▸ **AIM OF THE EXERCISE**:
Every entry, from the first to the last, should be written out exactly.
=== MATERIAL SHOWN ===
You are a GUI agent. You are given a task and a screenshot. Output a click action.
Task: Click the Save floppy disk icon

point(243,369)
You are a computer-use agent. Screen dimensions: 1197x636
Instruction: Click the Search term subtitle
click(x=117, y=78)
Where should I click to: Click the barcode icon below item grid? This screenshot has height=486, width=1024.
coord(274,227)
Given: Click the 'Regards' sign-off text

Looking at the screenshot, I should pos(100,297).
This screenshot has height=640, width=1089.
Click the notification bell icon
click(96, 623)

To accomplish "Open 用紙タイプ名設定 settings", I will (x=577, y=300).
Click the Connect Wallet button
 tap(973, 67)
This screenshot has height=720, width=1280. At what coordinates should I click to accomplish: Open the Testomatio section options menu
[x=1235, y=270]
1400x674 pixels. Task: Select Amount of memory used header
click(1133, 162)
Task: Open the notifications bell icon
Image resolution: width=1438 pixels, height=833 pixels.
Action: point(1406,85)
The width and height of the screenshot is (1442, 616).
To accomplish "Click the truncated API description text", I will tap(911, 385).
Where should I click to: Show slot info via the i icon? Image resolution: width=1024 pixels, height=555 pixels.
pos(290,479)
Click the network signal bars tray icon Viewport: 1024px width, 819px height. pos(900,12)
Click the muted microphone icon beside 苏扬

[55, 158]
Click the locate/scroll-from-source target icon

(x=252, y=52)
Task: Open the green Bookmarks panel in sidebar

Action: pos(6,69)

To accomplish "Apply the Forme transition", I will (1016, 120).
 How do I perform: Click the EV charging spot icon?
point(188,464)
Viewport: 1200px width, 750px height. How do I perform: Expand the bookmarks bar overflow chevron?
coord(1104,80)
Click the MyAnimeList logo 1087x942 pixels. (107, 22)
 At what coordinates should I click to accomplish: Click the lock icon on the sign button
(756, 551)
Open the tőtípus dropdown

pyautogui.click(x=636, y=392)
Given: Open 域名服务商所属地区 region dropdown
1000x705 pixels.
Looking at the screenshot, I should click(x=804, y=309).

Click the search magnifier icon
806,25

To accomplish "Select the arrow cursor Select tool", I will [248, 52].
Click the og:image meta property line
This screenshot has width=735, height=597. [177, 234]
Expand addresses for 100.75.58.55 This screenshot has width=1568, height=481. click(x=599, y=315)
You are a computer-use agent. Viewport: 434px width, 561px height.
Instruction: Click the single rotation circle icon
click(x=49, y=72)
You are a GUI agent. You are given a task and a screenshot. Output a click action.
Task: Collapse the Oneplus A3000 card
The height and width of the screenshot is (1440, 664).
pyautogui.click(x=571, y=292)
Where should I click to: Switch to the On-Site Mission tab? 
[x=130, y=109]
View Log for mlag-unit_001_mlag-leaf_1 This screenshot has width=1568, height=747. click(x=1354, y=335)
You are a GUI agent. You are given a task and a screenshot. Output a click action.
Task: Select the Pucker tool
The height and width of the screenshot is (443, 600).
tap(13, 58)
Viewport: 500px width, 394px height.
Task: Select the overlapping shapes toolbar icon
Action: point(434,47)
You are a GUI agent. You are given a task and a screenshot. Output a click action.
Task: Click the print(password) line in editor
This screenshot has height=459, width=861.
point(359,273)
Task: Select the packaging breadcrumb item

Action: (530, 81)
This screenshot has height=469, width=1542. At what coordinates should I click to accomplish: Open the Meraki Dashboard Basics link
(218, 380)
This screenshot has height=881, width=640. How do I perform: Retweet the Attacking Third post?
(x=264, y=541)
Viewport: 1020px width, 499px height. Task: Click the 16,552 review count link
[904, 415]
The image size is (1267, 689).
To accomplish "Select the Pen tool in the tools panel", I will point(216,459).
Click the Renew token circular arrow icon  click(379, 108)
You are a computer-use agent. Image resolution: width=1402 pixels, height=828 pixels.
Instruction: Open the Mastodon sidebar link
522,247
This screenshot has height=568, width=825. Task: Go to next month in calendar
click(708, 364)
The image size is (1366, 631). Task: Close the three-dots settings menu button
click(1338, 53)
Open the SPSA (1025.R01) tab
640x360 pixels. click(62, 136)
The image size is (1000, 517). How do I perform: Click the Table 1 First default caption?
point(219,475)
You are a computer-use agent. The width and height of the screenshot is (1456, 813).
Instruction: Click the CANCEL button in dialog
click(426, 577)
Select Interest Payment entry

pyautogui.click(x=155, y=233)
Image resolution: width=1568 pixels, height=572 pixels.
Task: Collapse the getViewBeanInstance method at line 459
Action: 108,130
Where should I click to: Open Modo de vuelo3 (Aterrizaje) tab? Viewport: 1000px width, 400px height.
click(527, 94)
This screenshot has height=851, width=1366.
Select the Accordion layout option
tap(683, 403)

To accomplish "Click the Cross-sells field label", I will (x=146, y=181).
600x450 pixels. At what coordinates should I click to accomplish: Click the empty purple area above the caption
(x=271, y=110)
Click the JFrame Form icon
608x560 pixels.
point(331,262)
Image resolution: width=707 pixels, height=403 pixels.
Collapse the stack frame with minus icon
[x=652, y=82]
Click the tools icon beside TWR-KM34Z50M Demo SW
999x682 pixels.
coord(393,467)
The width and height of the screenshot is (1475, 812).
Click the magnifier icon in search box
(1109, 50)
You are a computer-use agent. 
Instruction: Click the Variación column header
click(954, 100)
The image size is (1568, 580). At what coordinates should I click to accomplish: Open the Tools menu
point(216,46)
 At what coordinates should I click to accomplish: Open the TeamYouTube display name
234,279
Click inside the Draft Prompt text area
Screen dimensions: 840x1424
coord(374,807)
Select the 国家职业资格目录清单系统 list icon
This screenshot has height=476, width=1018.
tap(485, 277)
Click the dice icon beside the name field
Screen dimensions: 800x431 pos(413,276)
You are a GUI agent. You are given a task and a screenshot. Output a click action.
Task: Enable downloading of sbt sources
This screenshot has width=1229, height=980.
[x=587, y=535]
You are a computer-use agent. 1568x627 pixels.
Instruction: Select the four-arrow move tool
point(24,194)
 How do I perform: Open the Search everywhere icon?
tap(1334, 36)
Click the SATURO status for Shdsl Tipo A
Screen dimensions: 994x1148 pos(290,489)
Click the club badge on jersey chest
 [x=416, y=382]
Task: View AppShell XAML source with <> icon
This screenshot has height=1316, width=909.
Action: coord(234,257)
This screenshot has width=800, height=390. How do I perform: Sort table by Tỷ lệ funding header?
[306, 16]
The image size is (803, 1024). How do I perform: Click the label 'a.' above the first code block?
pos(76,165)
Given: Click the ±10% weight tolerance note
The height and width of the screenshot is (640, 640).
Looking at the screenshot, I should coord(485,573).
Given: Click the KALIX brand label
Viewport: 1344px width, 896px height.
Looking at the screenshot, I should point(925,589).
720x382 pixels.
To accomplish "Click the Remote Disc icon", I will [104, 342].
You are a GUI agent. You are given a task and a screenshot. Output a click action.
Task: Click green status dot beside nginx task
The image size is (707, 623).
===
▸ **ANSWER SECTION**:
You are a GUI agent. You are given a task and a screenshot. Output a click action.
Task: Click the Save floppy disk icon

point(243,369)
You are a computer-use agent. Screen dimensions: 1197x636
Instruction: Click the Search term subtitle
click(x=117, y=78)
Where should I click to: Click the barcode icon below item grid? This screenshot has height=486, width=1024.
coord(274,227)
Given: Click the 'Regards' sign-off text

Looking at the screenshot, I should pos(100,297).
This screenshot has height=640, width=1089.
Click the notification bell icon
click(96, 623)

To accomplish "Open 用紙タイプ名設定 settings", I will (x=577, y=300).
Click the Connect Wallet button
 tap(973, 67)
This screenshot has height=720, width=1280. At what coordinates should I click to accomplish: Open the Testomatio section options menu
[x=1235, y=270]
1400x674 pixels. Task: Select Amount of memory used header
click(1133, 162)
Task: Open the notifications bell icon
Image resolution: width=1438 pixels, height=833 pixels.
Action: point(1406,85)
The width and height of the screenshot is (1442, 616).
To accomplish "Click the truncated API description text", I will tap(911, 385).
Where should I click to: Show slot info via the i icon? Image resolution: width=1024 pixels, height=555 pixels.
pos(290,479)
Click the network signal bars tray icon Viewport: 1024px width, 819px height. pos(900,12)
Click the muted microphone icon beside 苏扬

[55, 158]
Click the locate/scroll-from-source target icon

(x=252, y=52)
Task: Open the green Bookmarks panel in sidebar

Action: pos(6,69)

To accomplish "Apply the Forme transition", I will (1016, 120).
 How do I perform: Click the EV charging spot icon?
point(188,464)
Viewport: 1200px width, 750px height. How do I perform: Expand the bookmarks bar overflow chevron?
coord(1104,80)
Click the MyAnimeList logo 1087x942 pixels. (107, 22)
 At what coordinates should I click to accomplish: Click the lock icon on the sign button
(756, 551)
Open the tőtípus dropdown

pyautogui.click(x=636, y=392)
Given: Open 域名服务商所属地区 region dropdown
1000x705 pixels.
Looking at the screenshot, I should click(x=804, y=309).

Click the search magnifier icon
806,25

To accomplish "Select the arrow cursor Select tool", I will [248, 52].
Click the og:image meta property line
This screenshot has width=735, height=597. [177, 234]
Expand addresses for 100.75.58.55 This screenshot has width=1568, height=481. click(x=599, y=315)
You are a computer-use agent. Viewport: 434px width, 561px height.
Instruction: Click the single rotation circle icon
click(x=49, y=72)
You are a GUI agent. You are given a task and a screenshot. Output a click action.
Task: Collapse the Oneplus A3000 card
The height and width of the screenshot is (1440, 664).
pyautogui.click(x=571, y=292)
Where should I click to: Switch to the On-Site Mission tab? 
[x=130, y=109]
View Log for mlag-unit_001_mlag-leaf_1 This screenshot has width=1568, height=747. click(x=1354, y=335)
You are a GUI agent. You are given a task and a screenshot. Output a click action.
Task: Select the Pucker tool
The height and width of the screenshot is (443, 600).
tap(13, 58)
Viewport: 500px width, 394px height.
Task: Select the overlapping shapes toolbar icon
Action: point(434,47)
You are a GUI agent. You are given a task and a screenshot. Output a click action.
Task: Click the print(password) line in editor
This screenshot has height=459, width=861.
point(359,273)
Task: Select the packaging breadcrumb item

Action: (530, 81)
This screenshot has height=469, width=1542. At what coordinates should I click to accomplish: Open the Meraki Dashboard Basics link
(218, 380)
This screenshot has height=881, width=640. How do I perform: Retweet the Attacking Third post?
(x=264, y=541)
Viewport: 1020px width, 499px height. Task: Click the 16,552 review count link
[904, 415]
The image size is (1267, 689).
To accomplish "Select the Pen tool in the tools panel", I will point(216,459).
Click the Renew token circular arrow icon  click(379, 108)
You are a computer-use agent. Image resolution: width=1402 pixels, height=828 pixels.
Instruction: Open the Mastodon sidebar link
522,247
This screenshot has height=568, width=825. Task: Go to next month in calendar
click(708, 364)
The image size is (1366, 631). Task: Close the three-dots settings menu button
click(1338, 53)
Open the SPSA (1025.R01) tab
640x360 pixels. click(62, 136)
The image size is (1000, 517). How do I perform: Click the Table 1 First default caption?
point(219,475)
You are a computer-use agent. The width and height of the screenshot is (1456, 813).
Instruction: Click the CANCEL button in dialog
click(426, 577)
Select Interest Payment entry

pyautogui.click(x=155, y=233)
Image resolution: width=1568 pixels, height=572 pixels.
Task: Collapse the getViewBeanInstance method at line 459
Action: 108,130
Where should I click to: Open Modo de vuelo3 (Aterrizaje) tab? Viewport: 1000px width, 400px height.
click(527, 94)
This screenshot has height=851, width=1366.
Select the Accordion layout option
tap(683, 403)

To accomplish "Click the Cross-sells field label", I will (x=146, y=181).
600x450 pixels. At what coordinates should I click to accomplish: Click the empty purple area above the caption
(x=271, y=110)
Click the JFrame Form icon
608x560 pixels.
point(331,262)
Image resolution: width=707 pixels, height=403 pixels.
Collapse the stack frame with minus icon
[x=652, y=82]
Click the tools icon beside TWR-KM34Z50M Demo SW
999x682 pixels.
coord(393,467)
The width and height of the screenshot is (1475, 812).
Click the magnifier icon in search box
(1109, 50)
You are a computer-use agent. 
Instruction: Click the Variación column header
click(954, 100)
The image size is (1568, 580). At what coordinates should I click to accomplish: Open the Tools menu
point(216,46)
 At what coordinates should I click to accomplish: Open the TeamYouTube display name
234,279
Click inside the Draft Prompt text area
Screen dimensions: 840x1424
coord(374,807)
Select the 国家职业资格目录清单系统 list icon
This screenshot has height=476, width=1018.
tap(485, 277)
Click the dice icon beside the name field
Screen dimensions: 800x431 pos(413,276)
You are a GUI agent. You are given a task and a screenshot. Output a click action.
Task: Enable downloading of sbt sources
This screenshot has width=1229, height=980.
[x=587, y=535]
You are a computer-use agent. 1568x627 pixels.
Instruction: Select the four-arrow move tool
point(24,194)
 How do I perform: Open the Search everywhere icon?
tap(1334, 36)
Click the SATURO status for Shdsl Tipo A
Screen dimensions: 994x1148 pos(290,489)
Click the club badge on jersey chest
 [x=416, y=382]
Task: View AppShell XAML source with <> icon
This screenshot has height=1316, width=909.
Action: coord(234,257)
This screenshot has width=800, height=390. How do I perform: Sort table by Tỷ lệ funding header?
[306, 16]
The image size is (803, 1024). How do I perform: Click the label 'a.' above the first code block?
pos(76,165)
Given: Click the ±10% weight tolerance note
The height and width of the screenshot is (640, 640).
Looking at the screenshot, I should coord(485,573).
Given: Click the KALIX brand label
Viewport: 1344px width, 896px height.
Looking at the screenshot, I should point(925,589).
720x382 pixels.
To accomplish "Click the Remote Disc icon", I will [104, 342].
You are a GUI agent. You are given a task and a screenshot. Output a click action.
Task: Click green status dot beside nginx task
The image size is (707, 623).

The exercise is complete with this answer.